Another constraint noted was in instances where tiny or semi-occluded leaves were not detected by YOLOv8. Since SAM depended on input provided by the bounding boxes of the objects detected by YOLOv8, thus in instances when YOLOv8 missed some targets, leaves that were supposed to be segmented were not masked by the SAM. This emphasizes the need to work on enhancing object detection in special cases where the plant is in a complex habitat.
Additionally, there were also times when it was hard for SAM to tell apart leaves that were on top of each other or were in close proximity. In this type of situation, segmentation masks tended together the adjacent leaves making false segmentation possible.
From this research work, several possibilities for future research emerge. Future improvements could involve the use of multimodal inputs or additional preprocessing steps to enhance the separation of individual leaves. Apart from this an integration of hyperspectral and multispectral imaging can improve the accuracy of both detection and segmentation of leaves, especially in cases where visual cues alone are inadequate to distinguish between plant parts. Apart from this, for real-time applications, a more efficient pipeline approach can be a significant direction. The use of edge devices or the quantization of these models can significantly reduce the computational cost associated with both these models (YOLOv8 + SAM) in sequence.

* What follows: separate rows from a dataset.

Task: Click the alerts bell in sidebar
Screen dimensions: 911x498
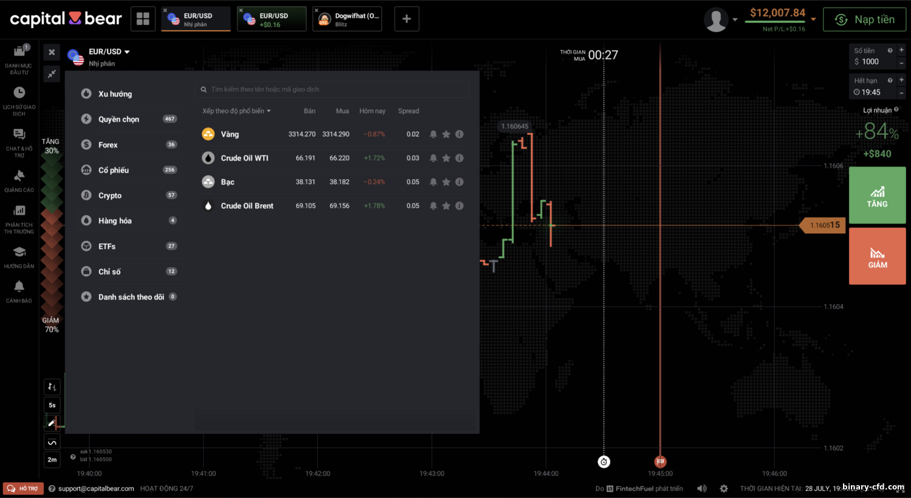Action: pyautogui.click(x=19, y=287)
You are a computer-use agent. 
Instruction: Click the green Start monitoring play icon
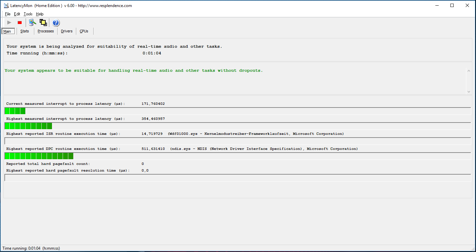click(9, 22)
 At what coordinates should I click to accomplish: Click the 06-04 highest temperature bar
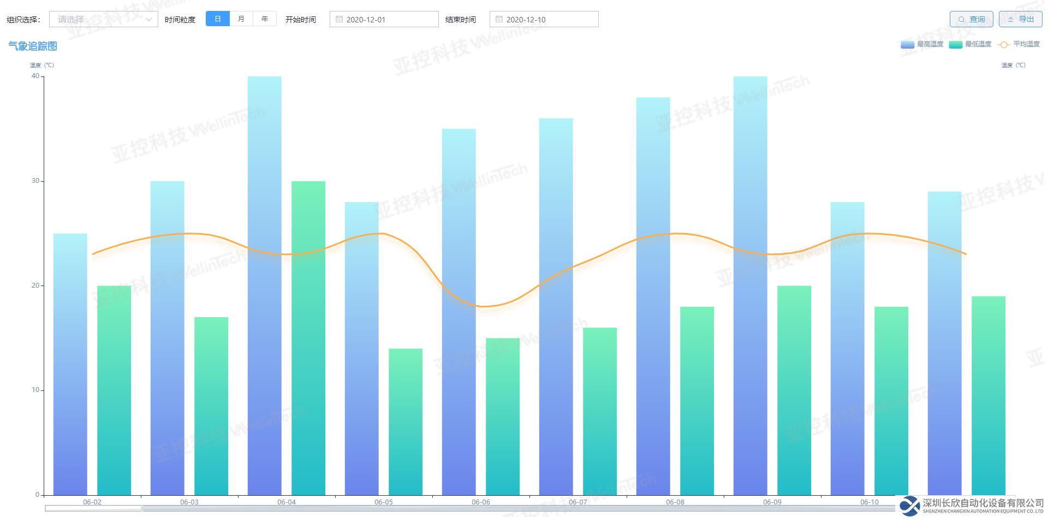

Overall, this system has the potential for real-time applications; it can be integrated into a drone-based monitoring system. We believe that this work can contribute to the development of more efficient and sustainable precision agricultural practices.
6. Conclusions
In this research work YOLOv8 and SAM have been analyzed for the segmenting of tomato leaves in tomato plant images. The main aim of this study is to evaluate the efficiency and performance of YOLOv8 and SAM in detecting and segmenting tomato leaves, which is the most important step in detecting plant diseases in precision agriculture. The integration of using YOLOv8 for object detection and SAM for fine-grained segmentation proved notable strengths and some areas where improvements can be considered. The integration of YOLOv8 and SAM poses a highly effective approach for tomato leaf segmentation, taking advantage of YOLOv8′s rapid object detection and SAM’s high-precision segmentation competencies. Despite challenges, specifically regarding computational cost, efficiency, and small object detection, the results of this research work present a strong foundation for future research in agricultural imaging and automated plant monitoring systems. The potential applications of this work in disease detection, phenotyping, and precision farming highlight its relevance to the future of agricultural technology.